Car la structure des protéines – des molécules composées de longues chaînes d’acides aminés qui se replient et se tordent sur elles-mêmes – est à la fois complexe… et cruciale pour en prédire l’effet. Les progrès annoncés par le géant américain pourraient donc chambouler les sciences du vivant, que ce soit pour la recherche d’enzymes pour le recyclage industriel, ou pour la découverte de médicaments, note Deepmind dans un post de blog publié à l’occasion.
Grand challenge depuis 1994
Le repliement des protéines obéit à des lois physiques. Mais le nombre d’acides aminés et surtout la multitude de positions intermédiaires que prend une molécule avant d’atteindre son état stable rend la modélisation du processus très complexe. Il est pourtant crucial, car de la mobilité cellulaire à la catalyse de réactions chimiques, les protéines assurent de nombreuses fonctions du vivant, qui dépendent en large partie de leurs structure. Face au Covid-19 par exemple, comprendre les protéines composant le virus et leur action était l'une des priorités scientifiques.
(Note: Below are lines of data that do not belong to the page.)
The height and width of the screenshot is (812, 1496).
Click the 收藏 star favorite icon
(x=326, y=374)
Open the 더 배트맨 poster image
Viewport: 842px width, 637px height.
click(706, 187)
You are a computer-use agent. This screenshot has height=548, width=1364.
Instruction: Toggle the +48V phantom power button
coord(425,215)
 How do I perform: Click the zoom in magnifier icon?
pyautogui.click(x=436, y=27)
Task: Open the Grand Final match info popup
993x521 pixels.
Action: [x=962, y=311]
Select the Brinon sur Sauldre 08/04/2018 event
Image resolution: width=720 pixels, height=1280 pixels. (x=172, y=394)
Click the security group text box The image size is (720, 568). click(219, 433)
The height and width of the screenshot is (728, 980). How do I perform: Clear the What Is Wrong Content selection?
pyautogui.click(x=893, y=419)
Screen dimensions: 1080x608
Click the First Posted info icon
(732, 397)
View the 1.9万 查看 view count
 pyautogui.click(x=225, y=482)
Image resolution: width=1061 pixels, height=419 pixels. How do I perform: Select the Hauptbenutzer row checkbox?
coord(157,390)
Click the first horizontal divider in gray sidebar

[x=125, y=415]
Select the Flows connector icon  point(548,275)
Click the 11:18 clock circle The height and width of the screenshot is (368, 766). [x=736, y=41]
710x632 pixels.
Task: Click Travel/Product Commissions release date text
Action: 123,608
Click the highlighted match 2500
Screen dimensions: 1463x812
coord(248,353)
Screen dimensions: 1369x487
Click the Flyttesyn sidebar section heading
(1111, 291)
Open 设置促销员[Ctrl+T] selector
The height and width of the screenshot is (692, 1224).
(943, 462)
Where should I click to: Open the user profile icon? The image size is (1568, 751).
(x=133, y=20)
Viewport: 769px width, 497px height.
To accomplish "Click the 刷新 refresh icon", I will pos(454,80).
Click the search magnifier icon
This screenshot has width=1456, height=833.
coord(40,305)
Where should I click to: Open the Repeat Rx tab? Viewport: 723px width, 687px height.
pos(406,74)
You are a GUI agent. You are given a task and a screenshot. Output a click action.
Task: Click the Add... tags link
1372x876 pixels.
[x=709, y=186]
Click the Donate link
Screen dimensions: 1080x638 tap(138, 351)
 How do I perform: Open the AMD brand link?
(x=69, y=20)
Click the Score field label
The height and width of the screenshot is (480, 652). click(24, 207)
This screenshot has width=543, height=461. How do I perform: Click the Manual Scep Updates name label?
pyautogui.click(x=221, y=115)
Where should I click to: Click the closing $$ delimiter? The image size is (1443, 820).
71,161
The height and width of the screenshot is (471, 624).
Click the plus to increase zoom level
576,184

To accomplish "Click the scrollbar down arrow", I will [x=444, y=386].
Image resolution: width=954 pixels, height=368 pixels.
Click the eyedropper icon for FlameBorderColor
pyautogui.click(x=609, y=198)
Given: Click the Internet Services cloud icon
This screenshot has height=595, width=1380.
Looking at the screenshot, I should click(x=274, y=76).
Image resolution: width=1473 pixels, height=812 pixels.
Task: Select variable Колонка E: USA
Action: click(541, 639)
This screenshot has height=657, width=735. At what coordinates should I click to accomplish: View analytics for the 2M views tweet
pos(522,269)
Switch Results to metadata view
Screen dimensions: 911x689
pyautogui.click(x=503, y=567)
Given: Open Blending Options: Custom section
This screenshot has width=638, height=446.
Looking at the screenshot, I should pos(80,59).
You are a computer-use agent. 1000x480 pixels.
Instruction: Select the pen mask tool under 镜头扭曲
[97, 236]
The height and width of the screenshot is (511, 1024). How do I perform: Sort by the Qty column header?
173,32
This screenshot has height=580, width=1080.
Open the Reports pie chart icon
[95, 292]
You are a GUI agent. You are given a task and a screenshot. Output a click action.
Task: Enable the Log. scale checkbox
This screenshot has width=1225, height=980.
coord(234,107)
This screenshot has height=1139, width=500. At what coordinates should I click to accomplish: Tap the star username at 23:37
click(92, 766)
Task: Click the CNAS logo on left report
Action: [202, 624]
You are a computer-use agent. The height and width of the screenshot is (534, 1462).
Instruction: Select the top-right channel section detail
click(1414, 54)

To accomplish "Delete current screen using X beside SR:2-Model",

Comme en témoigne l'engouement pour le projet de calcul performance (HPC) décentralisé Folding@Home, qui a fait parler de lui en rassemblant des centaines de milliers de joueurs mettant à disposition leur puissance de calcul pour accélérer la recherche sur les virus.
Rappelant que le problème du repliement des protéines travaille la communauté scientifique depuis 50 ans, Deepmind ne boude pas son plaisir. Son algorithme, Alphafold 2, a remporté haut la main la quatorzième édition de CASP. Un concours créé en 1994 et qui rassemble une centaine d’équipes de recherche dans le monde pour leur permettre de comparer à l’aveugle leurs méthodes de prédiction du repliement des molécules.
Apprentissage profond
En 2018 déjà, lors de la treizième édition du concours, la première version d’Alphafold présentée par Deepmind avait obtenu de beaux résultats. Mais elle restait alors loin des méthodes expérimentales basées, par exemple, sur la cristallographie à rayons x, ou sur la cryo-microscopie électronique. Des méthodes longues, faisant appel à des instruments coûteux, mais relativement efficaces.
Cette-fois, Deepmind rattrape son retard et peut prédire la structure d’une protéine avec une précision moyenne de l’ordre de l’épaisseur d’un atome. Si l’IA peine encore à modéliser certaines protéines, elle devient donc un outil compétitif avec les méthodes expérimentales dans de nombreux cas.
Pour obtenir ces performances, les scientifiques ont traduit les protéines pliées sous formes de graphiques dans l’espace. Ils ont utilisé un réseau de neurones basé sur l’attention, capable de se focaliser sur certaines données pour augmenter son efficacité et de prendre en compte la structure du graphique qu'il construit en se basant notamment sur les résultats d'autres séquences proches.
Entraîné sur un ensemble de bases de données rassemblant quelques 170 000 protéines, Alphafold peut ainsi prédire les structures des protéines à partir de séquences protéiniques en quelques jours, affirme Deepmind, qui cite plusieurs applications, par exemple pour la découverte de médicaments, ou d'enzymes de recyclage. Une percée dont on mesurera l'influence sur la biologie dans les années qui viennent.